So, I'm running RedHat 7.3 on a Dell computer and I'd like to be able to back up student (user) home directories. I'm more than a little confused after looking at the HCL. Anyone have experience with doing this and if so, would you like to recommend a hardware configuration. There's about 40 gig of stuff on the server, but the home directories are much smaller than that.
If you want completely automated offline backups then your best bet is usually a stand-alone tape robot that allows network access. These boxes tend to be fairly pricey, but they're probably the most economical way of handling really large (as in terabytes) backups as they will generally span accross any number of tapes automatically. Unfortunately to keep these backups secure you still normally have to take them out of the tape robot after the backup is done.

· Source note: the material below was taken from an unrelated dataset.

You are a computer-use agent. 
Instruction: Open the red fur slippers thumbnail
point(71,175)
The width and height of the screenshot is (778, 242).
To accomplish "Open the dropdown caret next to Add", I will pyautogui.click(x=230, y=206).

If your backup will fit on a single tape then just about any any SCSI tape drive will work (to date I have never met either a tape robot or a SCSI tape drive that didn't work with Redhat).

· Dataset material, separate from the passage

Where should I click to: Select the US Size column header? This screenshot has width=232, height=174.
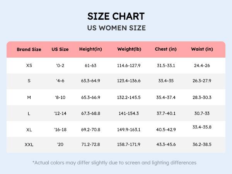[60, 49]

For cheaper completely automated backups you can use one or more IDE drives (which may be accessed over a network). The major disadvantage here being that your backup is online all the time, hence it's possible for someone who has root access on the appropriate box to destroy your backups.
Auto-fed CD/DVD-R is also a possibility, but I wouldn't do it unless you're sure you can backup to a single disc. Disc loaders can be both quite expensive and quite unreliable. Also your backup script can get excessively complex (and start requiring large temp files) if you need to split your backup onto multiple discs.
Software wise I usually end up with is a short shell script that calls tar to do most of its dirty work and runs from a cron job. When writing such a script make sure you keep in mind that if you're sending a backup which contains /etc (particularly /etc/passwd and /etc/shadow) over a network you either want to be _REALLY_SURE_ you can trust the entire network or you want to encrypt the data (e.g. use scp or connect to the destination machine using SSH port forwarding).
You can also use Amanda, but you need to be careful with it (serious security issues if you're on an un-trusted network and it likes to use dump, which doesn't work properly with new Linux kernels).